Of course, I first put in Shriekback as my band. Pandora dutifully produced several songs it claimed might sound like Shriekback. I listened to them and then gave each a thumbs up or thumbs down to say whether I liked it.

Results were mixed. I got a couple things I didn’t like. The second song it picked was “One Word” by John Cale and Brian Eno, which I loved. The most Shriekbacky tune I got was “This Big Hush” but that’s probably because it’s a Shriekback song.

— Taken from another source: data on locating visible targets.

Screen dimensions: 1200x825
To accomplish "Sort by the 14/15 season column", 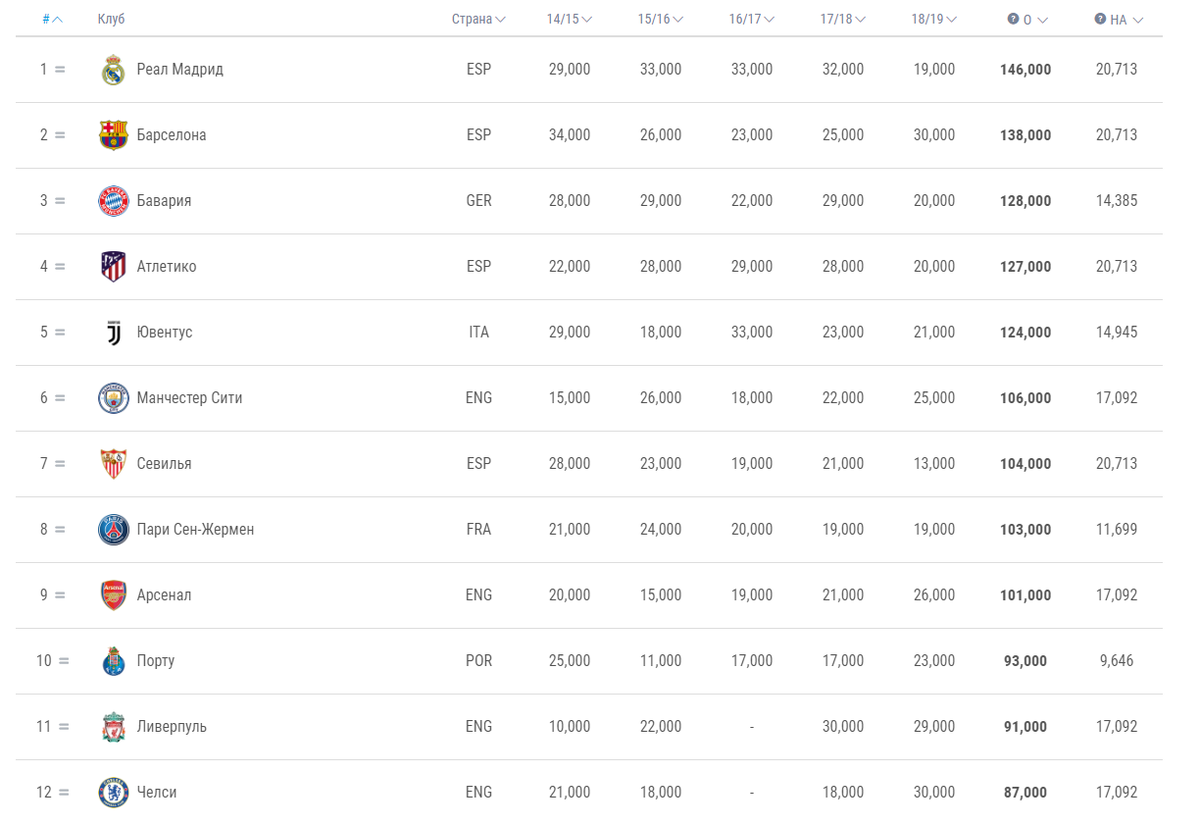I will [x=569, y=19].
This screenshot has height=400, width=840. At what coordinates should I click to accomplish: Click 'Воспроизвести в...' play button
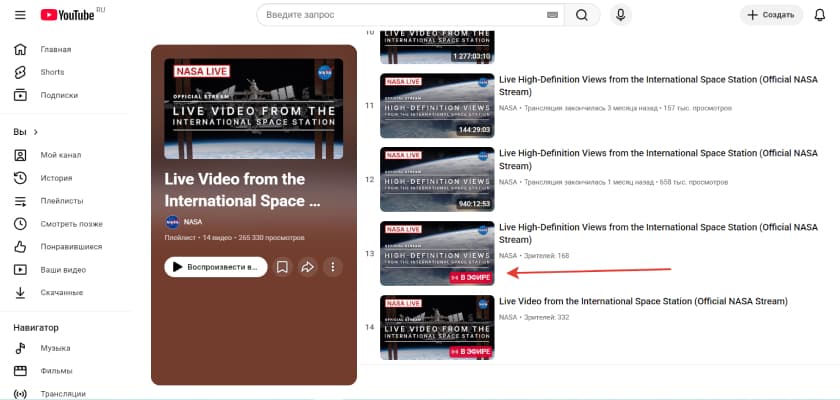[x=216, y=267]
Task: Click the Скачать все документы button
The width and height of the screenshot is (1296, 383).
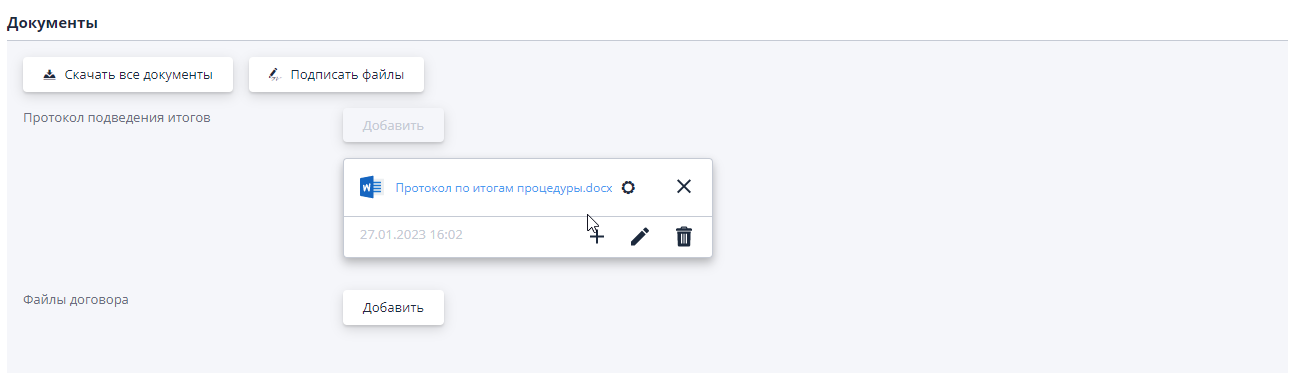Action: 128,75
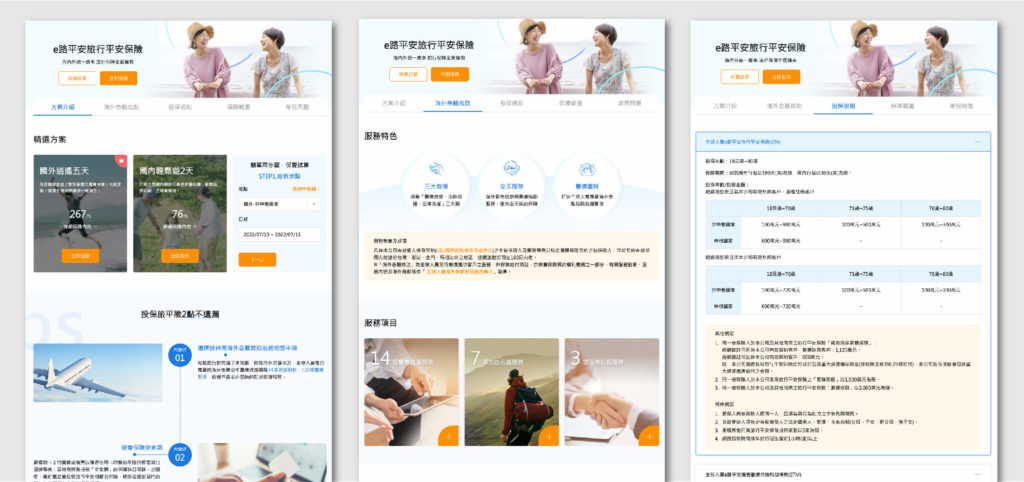Click the plus icon on the 7 service card

(549, 435)
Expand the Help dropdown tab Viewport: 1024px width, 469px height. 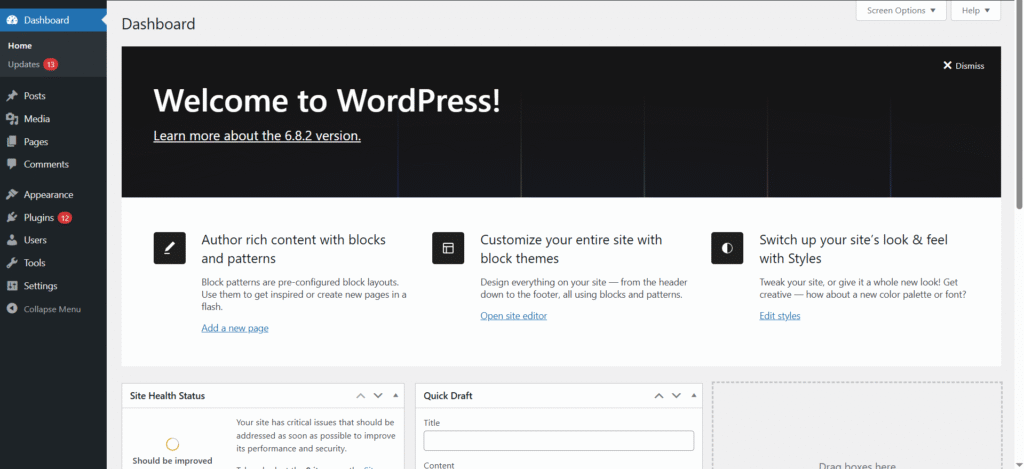point(975,10)
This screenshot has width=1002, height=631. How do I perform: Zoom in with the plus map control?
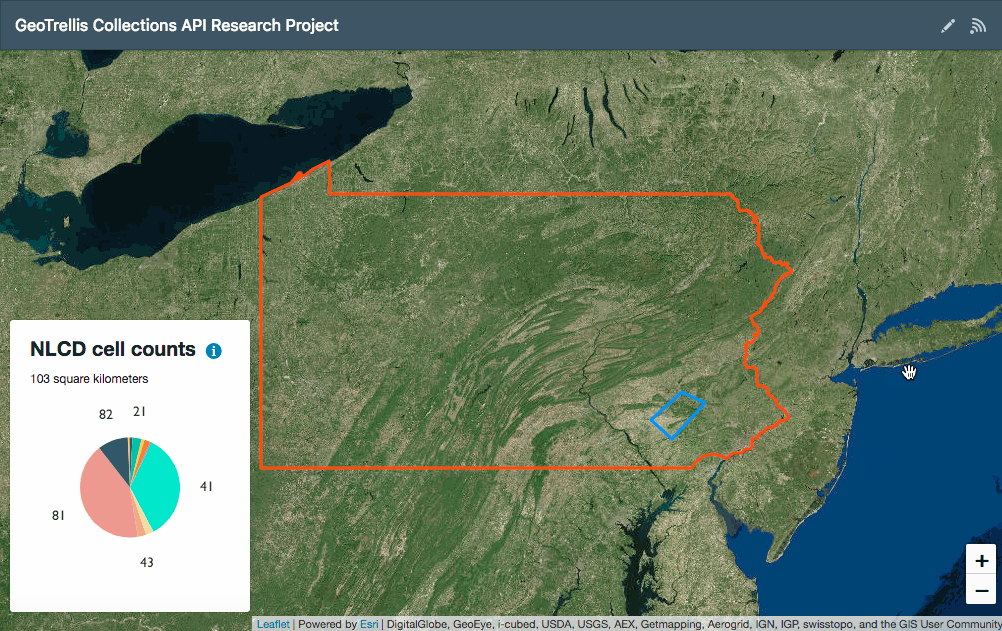coord(981,560)
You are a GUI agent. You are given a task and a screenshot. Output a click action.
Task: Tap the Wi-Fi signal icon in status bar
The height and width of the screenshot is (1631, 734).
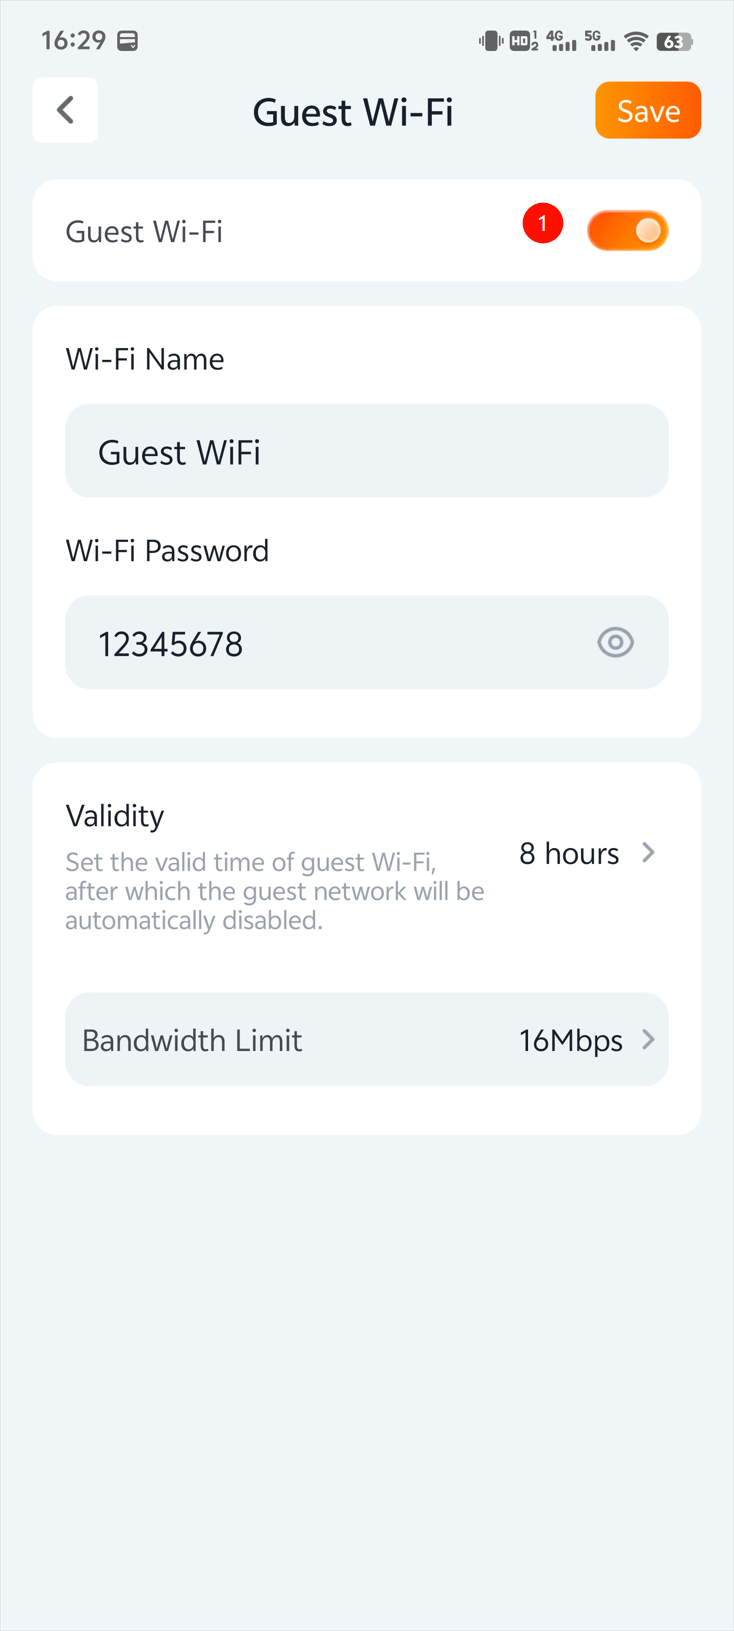click(x=635, y=41)
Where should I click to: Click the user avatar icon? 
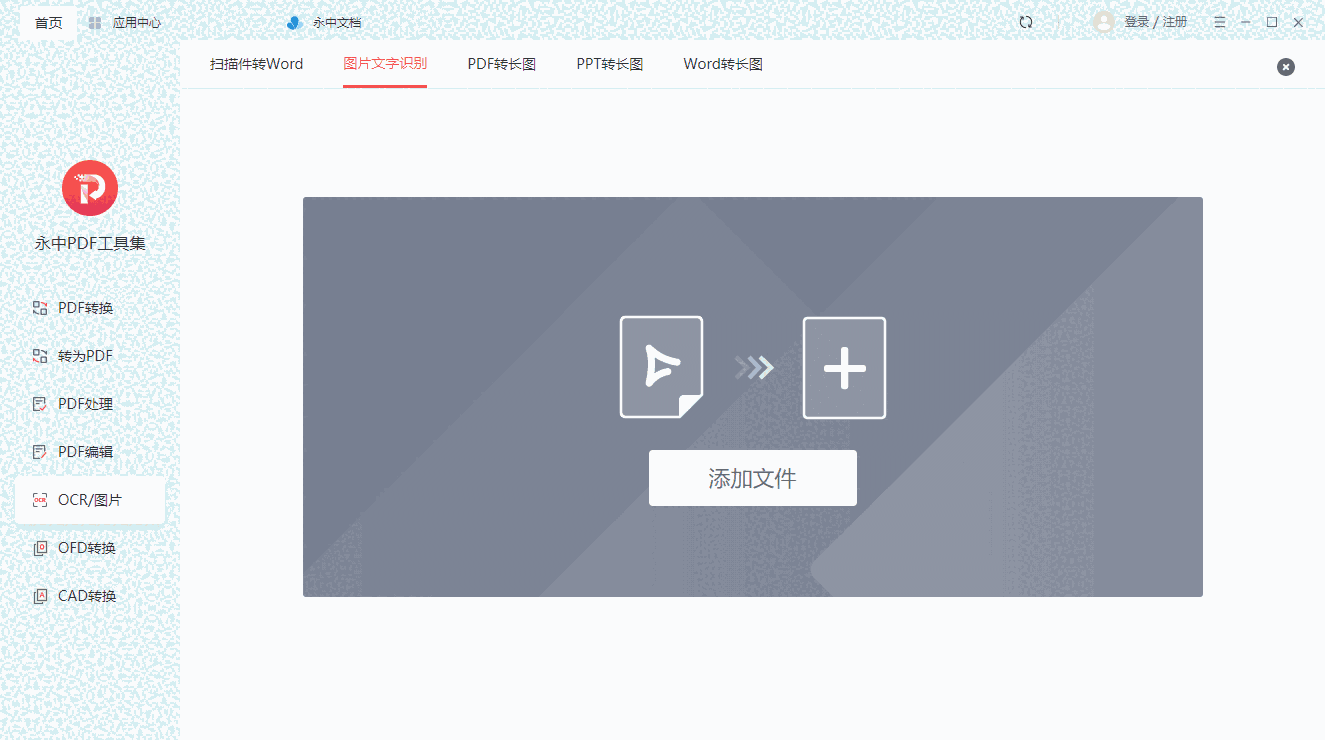coord(1102,21)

The most frustrating thing was that the only feedback you could give were a thumbs-up or a thumbs-down — you either like it or don’t. That’s fine, except that doesn’t really address the point of the site, does it? There were plenty of songs I heard that I liked, including “One Word,” but didn’t feel were like Shriekback at all. Picture a venn diagram…in one circle are people who like Shriekback and in another circle are people who like, say, “One Word”. I happen to be in the overlap, but I don’t think my status there means much to any other Shriekback fans.

(On the other hand, Pandora just picked a Depeche Mode song for me, another of my favorite bands. Maybe it does know something…)

What was really interesting, though, was hearing songs in the context of “I think this might be like Shriekback.” I heard a song by the Thompson Twins that I wouldn’t normally have heard or associated with Shriekback. It was interesting to listen to it thinking, “What about this song is similar to this other band?” and actually sort of being able to pick out a common thread.

I next tried Fountains of Wayne and in addition to getting even more songs that actually WERE Fountains of Wayne, I got ones that again I liked, but I didn’t think were overly similar. John C. was meanwhile rolling with a Matthew Sweet-inspired station and was having pretty good luck.

Unfortunately, Pandora has never heard of Ultra Vivid Scene.

Pandora’s Flash-based and will probably get sued by the RIAA eventually, so you should probably check it out sooner rather than later. It’s a neat way to discover some new music, and fun to play with.

This entry was posted in Music. Bookmark the permalink.

4 Responses to Pandora Rocks

  1. David Thiel says:

    Hmm…when I typed in “They Might Be Giants,” the first song it fed me was one by They Might Be Giants. Then it gave me “Firebase Ripcord,” by someone named Neil Michael Hagerty. In that it wasn’t about depression, death or James K. Polk, I’m not sure that it was very much like They Might Be Giants. But it appears that it’s going for similar tonal qualities rather than content.

  2. Apparently it works better if you give it a song rather than a band.

  3. Tom Conrad says:

    The funny thing about Ultra Vivid Scene is that “they” (really just kurt ralske) are pretty much my favorite band – and I’m the CTO at Pandora. We were just talking about this totally unforgivable omission on Thursday. The discs are on order and this will be remedied soon. Thanks for listening.


    CTO @ Pandora

  4. charlie says:

    Course if the RIAA was smart they’d use the site (or at least the idea) as a from of advertising. Doubt that’ll happen though.